School board officials limited public testimony on the issue to a total of one hour. Nearly all testimony came from people who supported suspending the guidelines for transgender students.

The school board policy committee met “in an emergency meeting” when the concerns about the Colony High School incident — and the district guidelines — surfaced, committee member Jeff Taylor said.

Taylor apologized to district families for the guidelines “slipping by for this long.”

The school board’s student advisory representative, Vanessa Schachle, voiced concerns about student privacy and staff forced to make sure students were using the restroom “corresponding to their sex” by checking their genitalia.

“Students’ use of the bathroom has become an oversexualized conversation amongst persons outside of school,” Schachle said.

Board member Dwight Probasco, a retired Wasilla High School principal and the only board member to vote against the suspension, said the district needs to protect the “probably less than 2%” of students who identify as transgender.

Probasco asked for a positive solution such as gender neutral facilities or some other alternative that keeps a child’s gender identity confidential.
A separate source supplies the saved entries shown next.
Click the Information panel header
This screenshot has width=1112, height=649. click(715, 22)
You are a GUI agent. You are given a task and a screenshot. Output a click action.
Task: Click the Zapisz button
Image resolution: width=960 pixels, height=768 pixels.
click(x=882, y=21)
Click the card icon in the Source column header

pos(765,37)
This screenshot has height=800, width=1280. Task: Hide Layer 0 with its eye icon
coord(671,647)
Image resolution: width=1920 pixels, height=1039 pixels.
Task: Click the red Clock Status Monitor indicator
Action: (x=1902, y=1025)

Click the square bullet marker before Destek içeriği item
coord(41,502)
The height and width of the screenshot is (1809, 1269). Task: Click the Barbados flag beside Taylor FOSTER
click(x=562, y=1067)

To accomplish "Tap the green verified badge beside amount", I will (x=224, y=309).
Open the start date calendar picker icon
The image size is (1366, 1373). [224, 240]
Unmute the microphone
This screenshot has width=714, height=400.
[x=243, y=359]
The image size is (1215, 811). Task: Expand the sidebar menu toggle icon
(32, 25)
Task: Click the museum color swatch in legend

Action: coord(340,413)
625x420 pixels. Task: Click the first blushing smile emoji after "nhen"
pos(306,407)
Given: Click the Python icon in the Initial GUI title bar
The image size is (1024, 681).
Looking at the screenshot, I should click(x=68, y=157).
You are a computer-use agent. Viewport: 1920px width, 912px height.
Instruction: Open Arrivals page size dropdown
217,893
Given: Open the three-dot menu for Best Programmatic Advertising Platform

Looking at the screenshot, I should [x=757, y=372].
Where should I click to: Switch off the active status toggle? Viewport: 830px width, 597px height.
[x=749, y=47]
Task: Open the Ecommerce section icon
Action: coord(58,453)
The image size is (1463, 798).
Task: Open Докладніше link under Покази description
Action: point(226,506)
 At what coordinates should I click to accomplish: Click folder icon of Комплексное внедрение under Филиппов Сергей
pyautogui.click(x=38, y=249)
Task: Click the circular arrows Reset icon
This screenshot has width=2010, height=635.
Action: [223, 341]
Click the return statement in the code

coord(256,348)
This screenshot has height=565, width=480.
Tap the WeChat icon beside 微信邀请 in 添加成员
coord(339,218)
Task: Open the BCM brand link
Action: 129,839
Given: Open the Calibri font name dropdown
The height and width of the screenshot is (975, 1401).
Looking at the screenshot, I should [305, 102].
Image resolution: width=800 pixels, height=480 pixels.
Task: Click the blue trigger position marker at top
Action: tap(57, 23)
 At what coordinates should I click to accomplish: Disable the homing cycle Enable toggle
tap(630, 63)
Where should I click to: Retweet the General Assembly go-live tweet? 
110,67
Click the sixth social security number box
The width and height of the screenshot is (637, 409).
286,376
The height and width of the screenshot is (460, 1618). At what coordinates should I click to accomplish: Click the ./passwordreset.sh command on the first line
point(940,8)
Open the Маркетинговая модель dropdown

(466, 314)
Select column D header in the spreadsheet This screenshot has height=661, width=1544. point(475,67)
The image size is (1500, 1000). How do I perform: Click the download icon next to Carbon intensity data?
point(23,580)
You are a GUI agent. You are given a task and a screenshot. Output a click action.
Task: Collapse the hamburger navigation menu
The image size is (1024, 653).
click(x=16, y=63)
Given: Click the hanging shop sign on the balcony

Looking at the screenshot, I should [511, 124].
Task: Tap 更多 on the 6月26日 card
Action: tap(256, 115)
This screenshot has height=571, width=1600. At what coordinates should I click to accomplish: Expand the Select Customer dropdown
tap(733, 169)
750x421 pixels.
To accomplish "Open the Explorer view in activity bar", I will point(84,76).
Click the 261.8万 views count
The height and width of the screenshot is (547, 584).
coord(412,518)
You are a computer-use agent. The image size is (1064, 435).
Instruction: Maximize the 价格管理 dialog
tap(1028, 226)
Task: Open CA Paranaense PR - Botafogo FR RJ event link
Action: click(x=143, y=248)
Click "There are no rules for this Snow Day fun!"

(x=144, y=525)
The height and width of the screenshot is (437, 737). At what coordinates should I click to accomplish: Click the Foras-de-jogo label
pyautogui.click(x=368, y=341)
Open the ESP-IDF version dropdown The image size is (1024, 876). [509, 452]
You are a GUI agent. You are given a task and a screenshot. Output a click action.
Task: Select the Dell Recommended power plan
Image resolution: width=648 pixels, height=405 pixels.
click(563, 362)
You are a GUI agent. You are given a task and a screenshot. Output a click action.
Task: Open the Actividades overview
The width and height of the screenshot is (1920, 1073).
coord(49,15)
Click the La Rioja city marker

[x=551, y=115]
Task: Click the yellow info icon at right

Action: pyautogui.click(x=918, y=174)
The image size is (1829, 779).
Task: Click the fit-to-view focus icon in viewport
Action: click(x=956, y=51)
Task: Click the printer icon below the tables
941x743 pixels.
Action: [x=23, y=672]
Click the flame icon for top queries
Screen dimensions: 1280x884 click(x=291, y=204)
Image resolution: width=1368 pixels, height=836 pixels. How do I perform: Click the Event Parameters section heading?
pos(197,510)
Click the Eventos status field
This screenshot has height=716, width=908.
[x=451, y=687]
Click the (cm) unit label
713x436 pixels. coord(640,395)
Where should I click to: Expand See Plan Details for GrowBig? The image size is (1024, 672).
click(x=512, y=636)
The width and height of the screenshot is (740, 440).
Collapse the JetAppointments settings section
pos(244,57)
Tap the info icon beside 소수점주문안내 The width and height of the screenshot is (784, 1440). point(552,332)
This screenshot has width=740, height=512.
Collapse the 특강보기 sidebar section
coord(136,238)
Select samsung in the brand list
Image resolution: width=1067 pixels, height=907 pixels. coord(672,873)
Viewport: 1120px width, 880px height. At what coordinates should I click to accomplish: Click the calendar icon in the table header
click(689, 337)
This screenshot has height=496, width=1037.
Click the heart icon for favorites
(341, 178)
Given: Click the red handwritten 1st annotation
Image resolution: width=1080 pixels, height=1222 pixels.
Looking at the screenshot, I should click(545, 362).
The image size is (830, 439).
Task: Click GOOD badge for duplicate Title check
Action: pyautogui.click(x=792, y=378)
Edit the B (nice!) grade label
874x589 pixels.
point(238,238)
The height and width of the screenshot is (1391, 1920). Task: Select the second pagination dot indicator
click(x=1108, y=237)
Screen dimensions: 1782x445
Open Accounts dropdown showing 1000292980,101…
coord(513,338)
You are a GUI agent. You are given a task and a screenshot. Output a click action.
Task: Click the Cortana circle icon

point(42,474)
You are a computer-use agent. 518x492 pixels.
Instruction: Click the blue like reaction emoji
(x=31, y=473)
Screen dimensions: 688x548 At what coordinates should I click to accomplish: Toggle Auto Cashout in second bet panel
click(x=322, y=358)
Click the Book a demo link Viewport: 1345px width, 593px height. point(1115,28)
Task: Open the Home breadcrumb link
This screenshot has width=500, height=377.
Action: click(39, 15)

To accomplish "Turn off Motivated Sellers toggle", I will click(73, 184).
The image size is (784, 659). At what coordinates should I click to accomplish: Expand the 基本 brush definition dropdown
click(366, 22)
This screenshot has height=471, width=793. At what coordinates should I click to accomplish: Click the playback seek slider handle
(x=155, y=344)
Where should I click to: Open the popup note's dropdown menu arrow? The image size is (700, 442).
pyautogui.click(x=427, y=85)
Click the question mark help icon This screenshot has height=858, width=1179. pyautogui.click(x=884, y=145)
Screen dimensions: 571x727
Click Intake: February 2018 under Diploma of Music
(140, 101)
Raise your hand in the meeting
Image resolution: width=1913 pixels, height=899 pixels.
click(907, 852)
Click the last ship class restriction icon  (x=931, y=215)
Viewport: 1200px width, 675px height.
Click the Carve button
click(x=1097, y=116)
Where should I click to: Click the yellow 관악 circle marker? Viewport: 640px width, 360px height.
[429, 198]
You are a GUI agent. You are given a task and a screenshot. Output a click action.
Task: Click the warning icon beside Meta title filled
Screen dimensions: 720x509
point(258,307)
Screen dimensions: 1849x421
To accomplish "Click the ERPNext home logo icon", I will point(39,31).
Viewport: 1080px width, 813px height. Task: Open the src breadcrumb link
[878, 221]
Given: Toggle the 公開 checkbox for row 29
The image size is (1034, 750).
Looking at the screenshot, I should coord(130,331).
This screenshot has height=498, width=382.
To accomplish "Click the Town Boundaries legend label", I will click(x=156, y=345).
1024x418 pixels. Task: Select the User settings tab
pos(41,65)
The Mat-Su guidelines previously in effect were updated by the district’s legal counsel and equal employment officer prior to 2015 and are consistent with board policy on non-discrimination, according to spokeswoman Jillian Morrissey.

The guidelines recommend transgender students be allowed to use bathrooms or locker rooms “assigned to the gender, which the student consistently asserts at school” but a student who asks for privacy “will be provided with reasonable alternative facilities or accommodations such as using a separate stall or a staff facility.”

For restrooms, the suspended policy said, “a student shall not be required to use a separate gender-neutral facility over his/her objection.”

Anchorage School District guidelines in place now state transgender and gender nonconforming students and staff “are not required to use sex-segregated facilities that are inconsistent with their gender identity” and anyone uncomfortable using a shared restroom should be provided with “a safe and non-stigmatizing alternative.”

The Mat-Su school district in June approved Alaska’s first local ban on transgender girls participating in girls sports and other school-sponsored activities.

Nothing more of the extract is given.